For wireless data transmissions over a greater range than the few metres covered by wireless Lans, "The main option is in the 2.4GHz or 5GHz ranges, which are based on 802 standards," said Maurice Philpott, an analyst at Ovum. Transmissions taking place at 2.4GHz or 5GHz radio frequency provide data throughputs of a maximum 11mbps and 54mbps respectively.

This is much faster than the services offered by the cellular radio companies using 2.5G (GPRS) or 3G (UTMS) mobile phone networks. With these, the maximum available speed is 144kbps, and the user typically gets a lot less.
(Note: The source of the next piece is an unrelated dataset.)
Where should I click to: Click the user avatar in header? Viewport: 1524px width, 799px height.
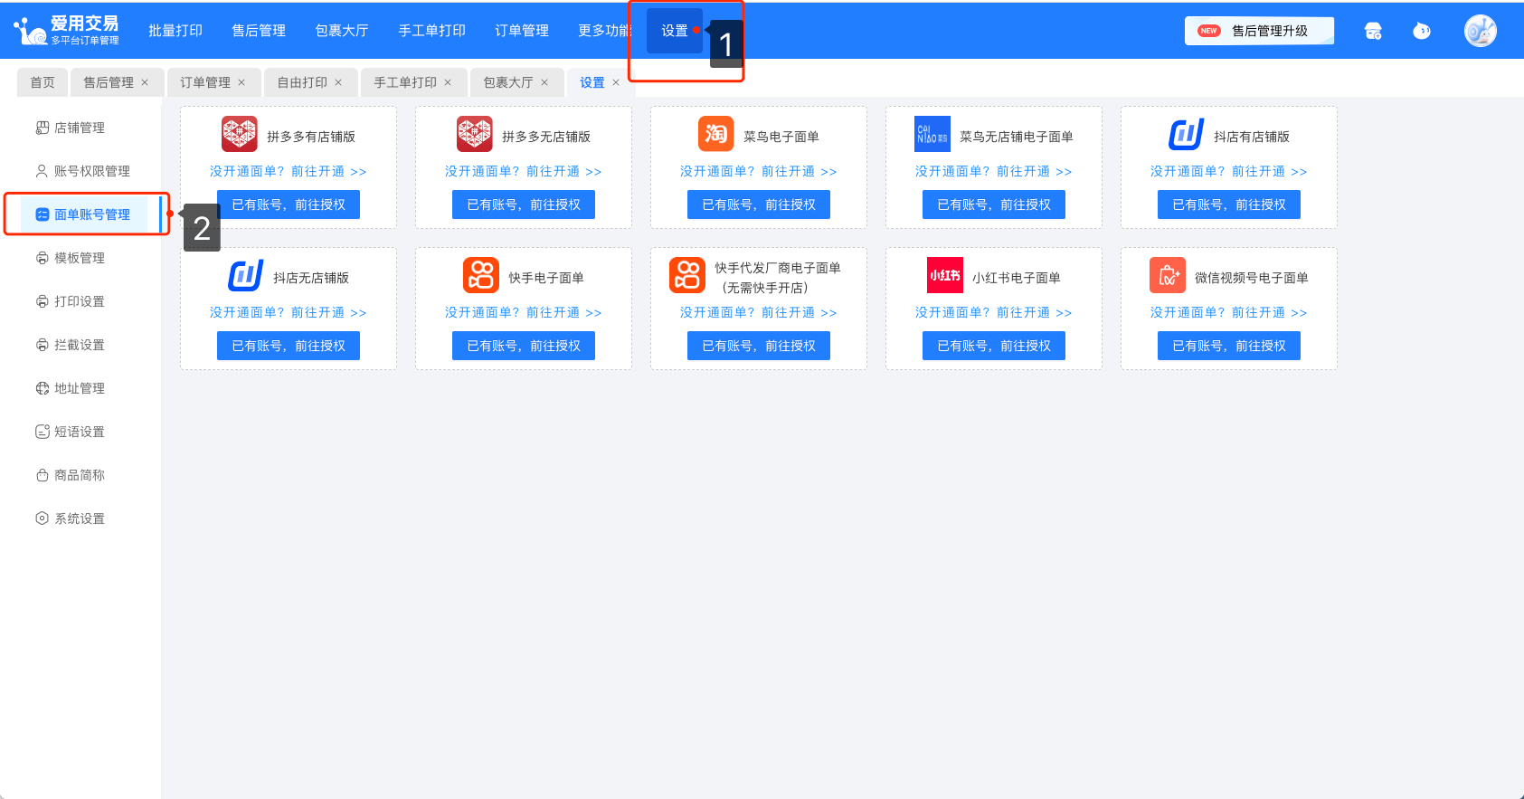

And it is more than 10 times faster than the services possible with 2G (GSM) mobile phone networks, which are essentially restricted to niche applications such as SMS.

The 2.4GHz and 5GHz transmissions are made according to standards set by the IEEE. The standard governing 2.4GHz transmissions is 802.11b, which is widely promoted under the name Wi-Fi. The standard governing 5GHz transmissions, which has only just come into use, is 802.11g.
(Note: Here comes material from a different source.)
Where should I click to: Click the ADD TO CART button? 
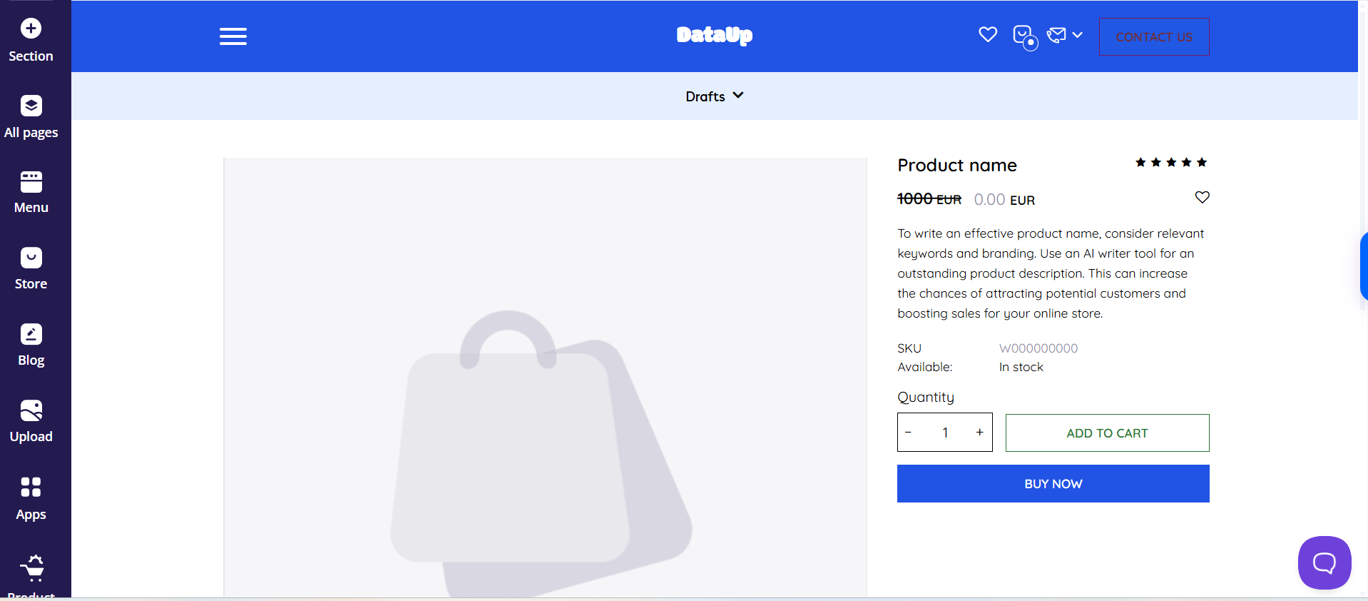click(x=1107, y=433)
You do not need a licence to create a network using these standards. "The technology is relatively standardised so you can get economies of scale. Suppliers are making equipment with prices comparable to DSL products," said Philpott.

Theoretically, point-to-point 802.11 connections can cover distances of up to 25 miles, but the power needed to span that range is outside statutory electromagnetic radiation limits.
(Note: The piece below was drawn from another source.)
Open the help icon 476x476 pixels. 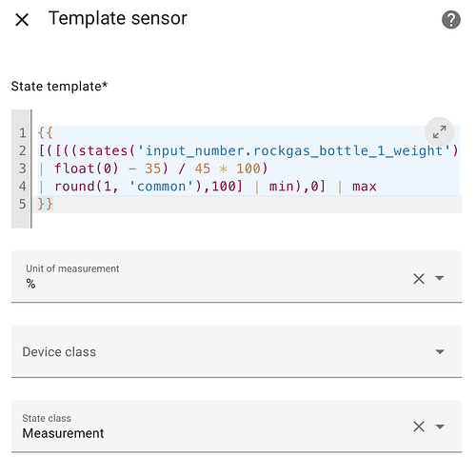point(451,20)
Typically, said Ged Fitton, systems engineering manager at Cisco, 802.11b wireless bridges span a range of between two and five miles. With 802.11g transmissions, "You could probably do a point-to-point connection over seven to 12 miles."

You can also create networks using IEEE 802.11 technology. "This is attractive for organisations such as councils that own a lot of buildings," said Swift.

"You give your employees 802.11b phones and you have a solution that bypasses traditional carriers." "I know about half a dozen councils doing that," said Alan Wright, wireless technology consultant at Cable & Wireless subsidiary ALLnet.

However, the 802.11 transmissions are unlicensed so potentially, you could get interference from another device. Another problem is that the throughput provided may not be sufficient.

If a company needs either more bandwidth than provided by Wi-Fi, or transmissions over a greater distance than a few miles, another option is to use licensed microwave radio frequencies.

These frequencies start at just above the unlicensed range at 7.5GHz, and go upwards: typical frequencies are 11GHz or 13GHz. This gives transmission rates of 100mbps and upwards - well above those provided by 802.11.

Microwave transmissions are regulated by the Radiocommunications Authority, a government body that deals with the radio spectrum and has responsibility for assigning fixed terrestrial point-to-point links. Constitutionally it is an executive agency of the DTI and one of the bodies scheduled to become part of industry watchdog Ofcom, probably at the end of 2003.

Wright sees microwave as a cost-effective alternative to cable-based transmissions using dial-up, ISDN or leased lines. "They are quicker than leased lines and more cost-effective than Lan extension services. The outlay is up-front and the customer then owns the bandwidth. The revenue costs are basically what the Radiocommunications Authority charges."

Cable & Wireless was the contractor for the Lancashire Police WWan as reported in Computer Weekly (19 September 2002). This network replaced an ISDN network, and connects 55 police sites using a 155mbps backbone. The annual licence fee charged by the Radiocommunications Authority for this network is £55,000.

Kep Simcox, project manager, said, "We anticipate a 5% to 10% saving over a 10-year period when compared with the alternatives. We will also save on infrastructure costs as the only changes will be the replacement of radio links between stations."

An even more powerful network implemented by Cheshire County Council was reported in the 8 April issue of Computer Weekly. It provided up to 620 mbps using microwave frequencies ranging up to 38GHz.

"Even though the start-up costs were higher, we have gone for radio technology as it will be much cheaper over five years," said Mike Tuck, head of ICT planning at Cheshire County Council.